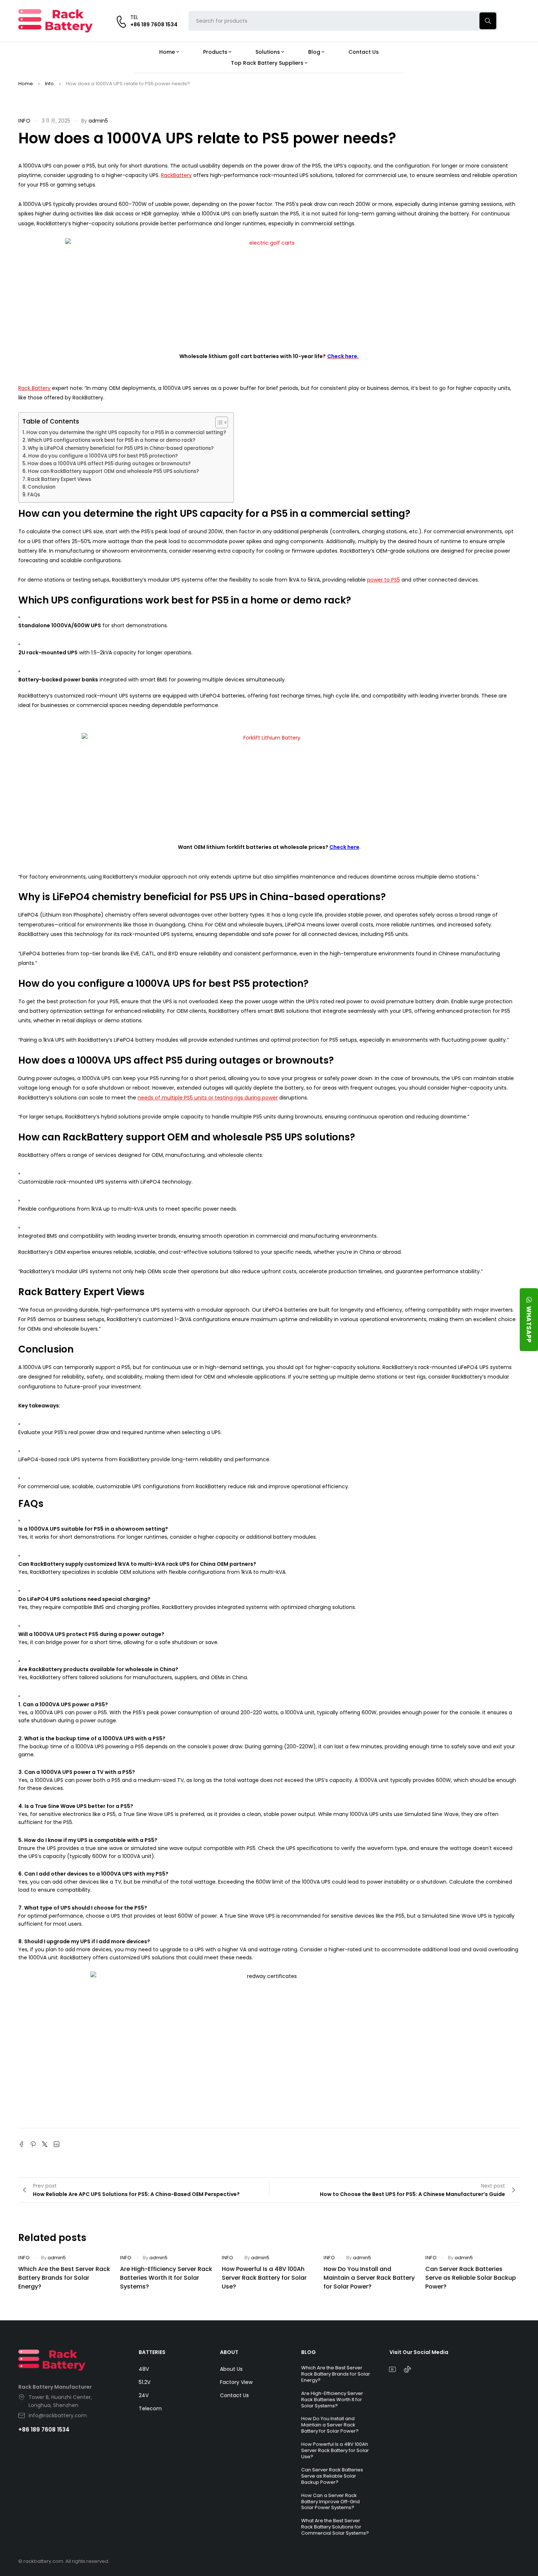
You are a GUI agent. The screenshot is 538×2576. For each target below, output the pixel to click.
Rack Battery (34, 388)
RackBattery (176, 175)
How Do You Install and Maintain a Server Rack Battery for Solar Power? (369, 2278)
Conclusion (41, 487)
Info (49, 83)
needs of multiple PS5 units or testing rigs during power (208, 1097)
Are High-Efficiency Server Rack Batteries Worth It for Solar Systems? (166, 2278)
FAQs (33, 494)
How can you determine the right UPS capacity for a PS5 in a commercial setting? (126, 432)
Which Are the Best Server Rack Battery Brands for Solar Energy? (64, 2278)
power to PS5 (383, 579)
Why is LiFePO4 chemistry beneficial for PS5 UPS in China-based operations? (121, 448)
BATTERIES (152, 2352)
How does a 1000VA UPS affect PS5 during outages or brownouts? (109, 463)
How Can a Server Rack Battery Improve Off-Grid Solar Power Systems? (330, 2501)
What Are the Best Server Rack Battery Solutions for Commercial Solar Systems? (335, 2526)
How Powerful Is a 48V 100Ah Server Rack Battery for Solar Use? (264, 2278)
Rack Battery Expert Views (59, 479)
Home (25, 83)
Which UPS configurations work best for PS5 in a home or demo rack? (111, 440)
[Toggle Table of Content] (218, 422)
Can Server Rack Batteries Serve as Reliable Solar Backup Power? (470, 2278)
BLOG (308, 2352)
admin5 (98, 120)
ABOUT (229, 2352)
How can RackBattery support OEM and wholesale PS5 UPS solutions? (113, 471)
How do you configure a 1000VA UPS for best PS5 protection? (103, 455)
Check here (344, 847)
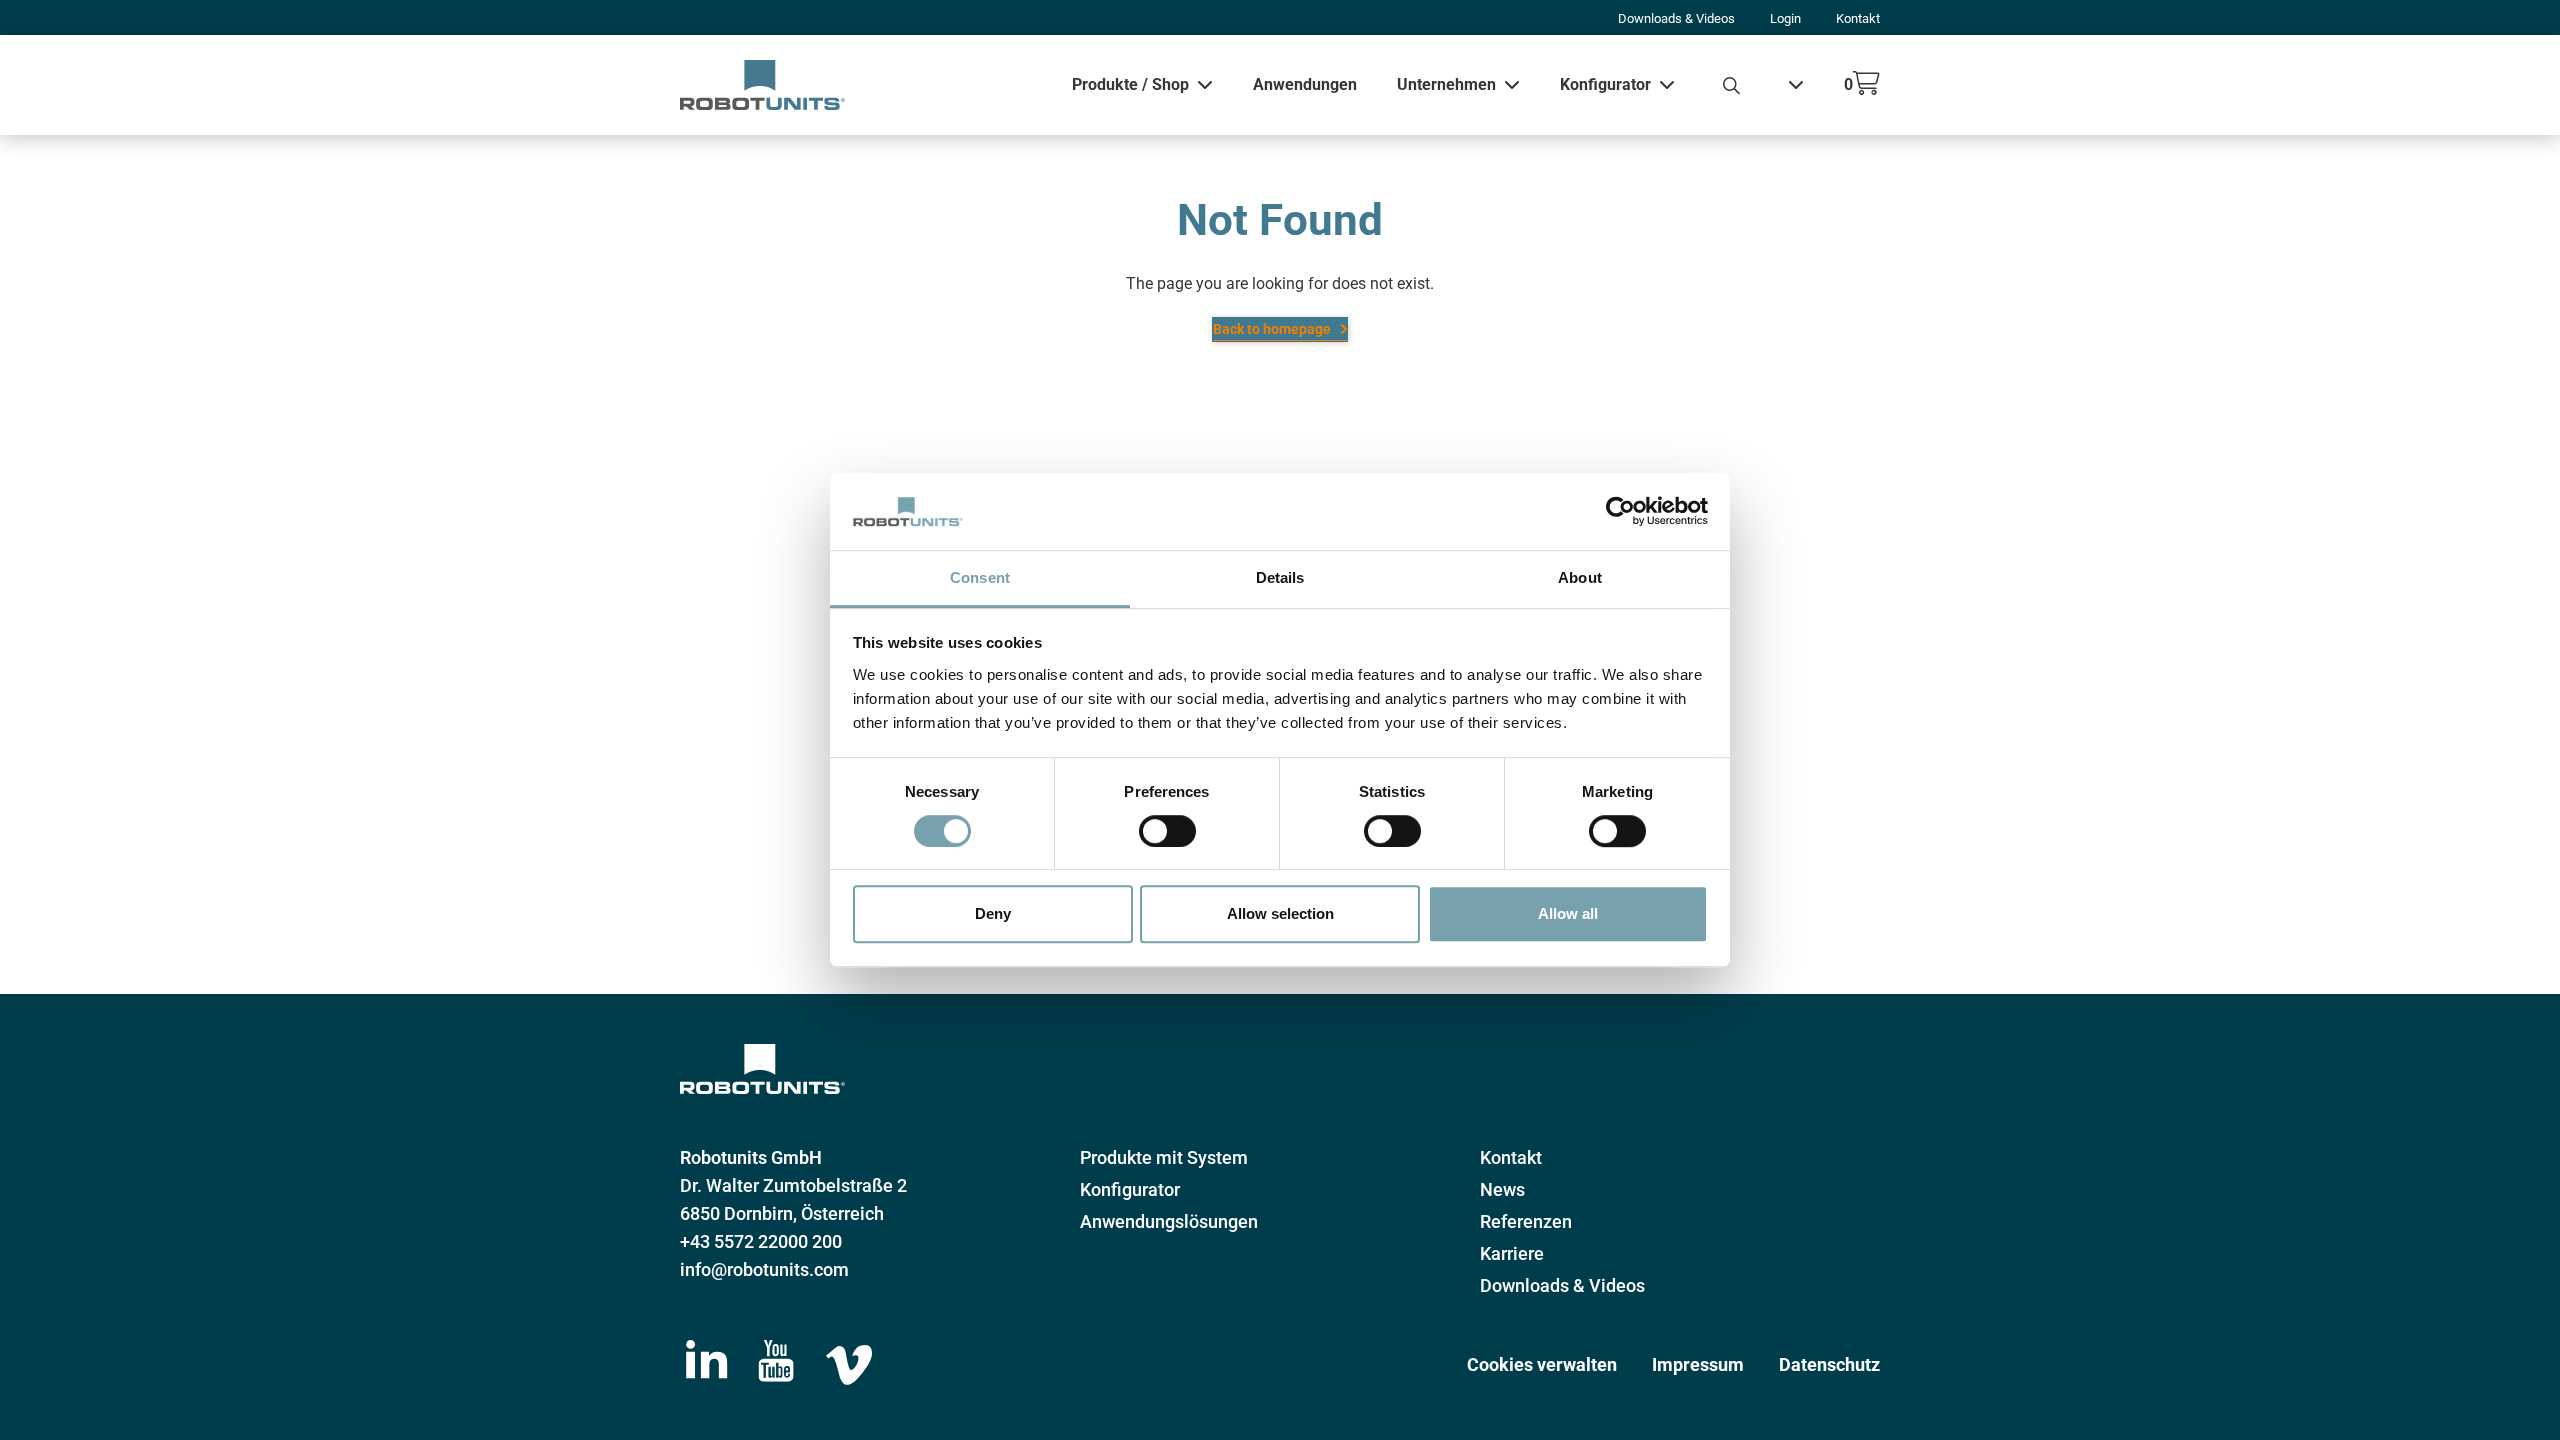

===

» About this task
Only the lines from the beginning of the listing through the line with "Info (49, 83)", both ends included, are to be repeated exactly; pictures stay out.

» Result of the task
You are a GUI agent. The screenshot is 538×2576. For each target below, output the pixel to click.
Rack Battery (34, 388)
RackBattery (176, 175)
How Do You Install and Maintain a Server Rack Battery for Solar Power? (369, 2278)
Conclusion (41, 487)
Info (49, 83)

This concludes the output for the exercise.